HOW TO COMPLETE THIS TASK> Omit the images, then print each record below exactly as it reads.
START MATERIAL SUPPLIED
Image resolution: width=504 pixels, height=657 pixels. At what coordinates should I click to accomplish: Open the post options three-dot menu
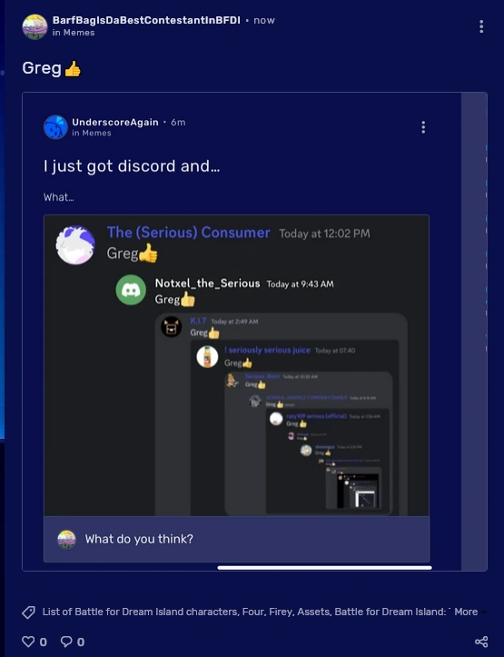tap(481, 26)
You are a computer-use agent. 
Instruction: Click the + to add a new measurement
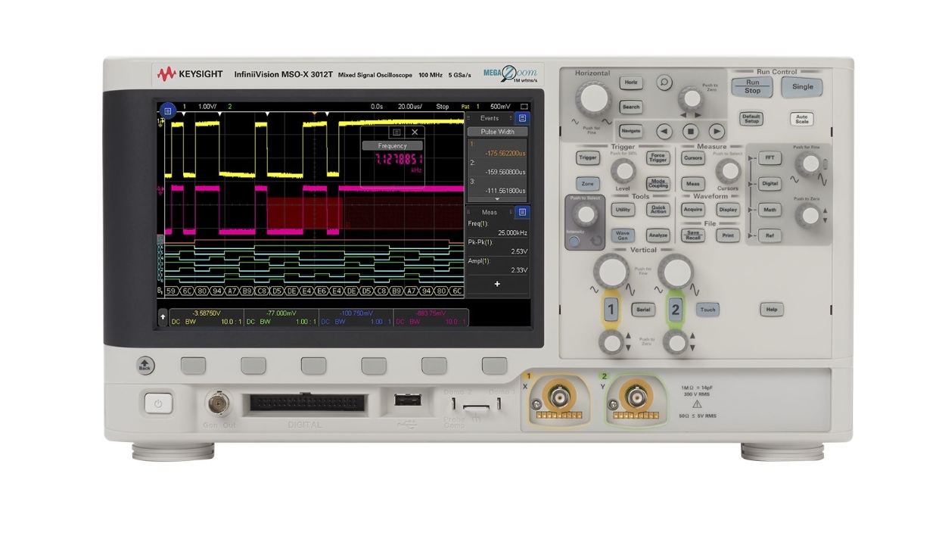click(x=496, y=284)
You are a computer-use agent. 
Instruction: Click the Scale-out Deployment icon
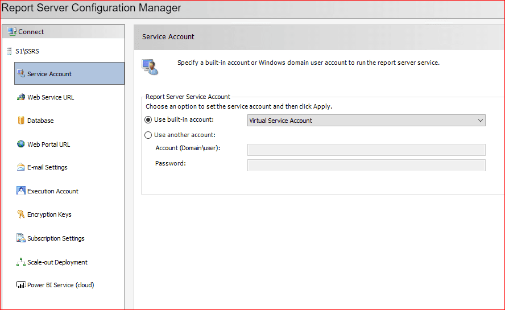tap(21, 262)
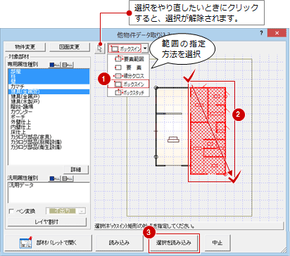Click the deselect-all icon beside 専用属性種別
The height and width of the screenshot is (256, 290).
pyautogui.click(x=68, y=65)
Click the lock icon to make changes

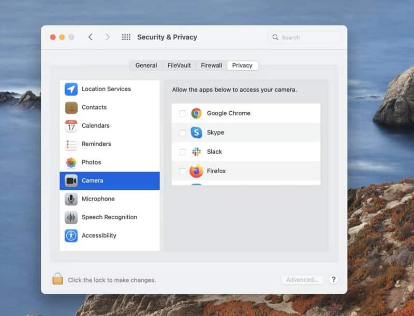pyautogui.click(x=57, y=279)
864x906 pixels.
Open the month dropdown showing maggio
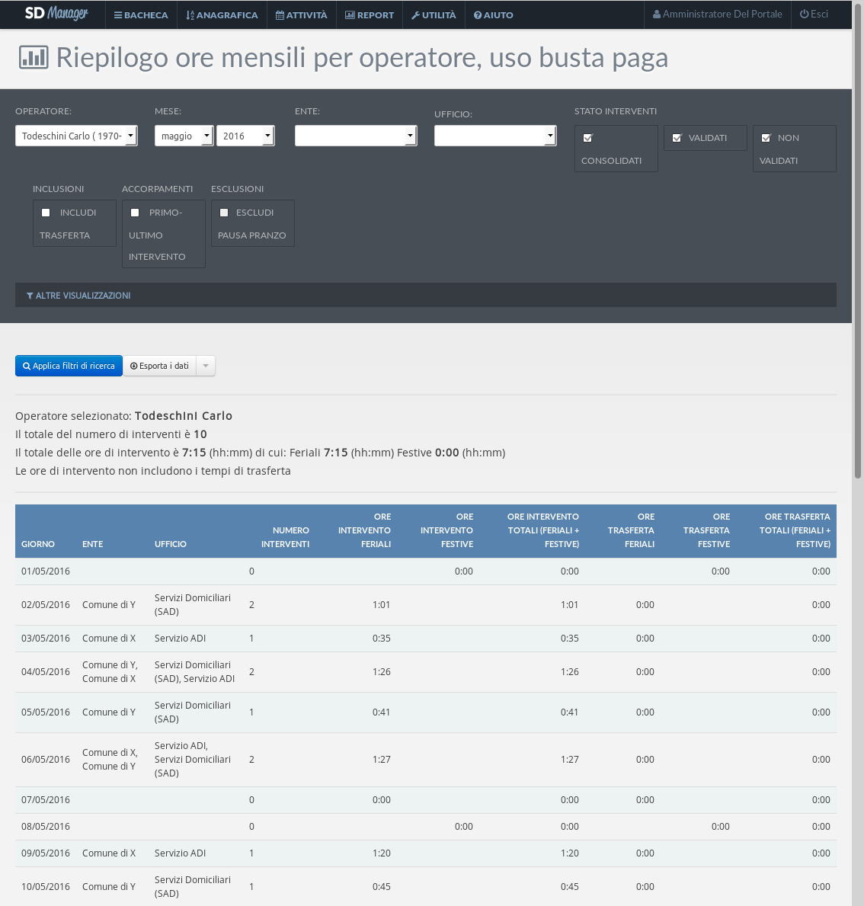point(184,136)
END MATERIAL SUPPLIED
PROBLEM SOLUTION>
Image resolution: width=504 pixels, height=657 pixels. At what coordinates should I click to accomplish: Open the post options three-dot menu
tap(481, 26)
You are a computer-use agent. 
Instruction: Click the + to add a new measurement
click(x=496, y=284)
You are a computer-use agent. 
Instruction: Click the Scale-out Deployment icon
tap(21, 262)
Click the deselect-all icon beside 専用属性種別
The height and width of the screenshot is (256, 290).
pyautogui.click(x=68, y=65)
Click the lock icon to make changes

pyautogui.click(x=57, y=279)
864x906 pixels.
Open the month dropdown showing maggio
point(184,136)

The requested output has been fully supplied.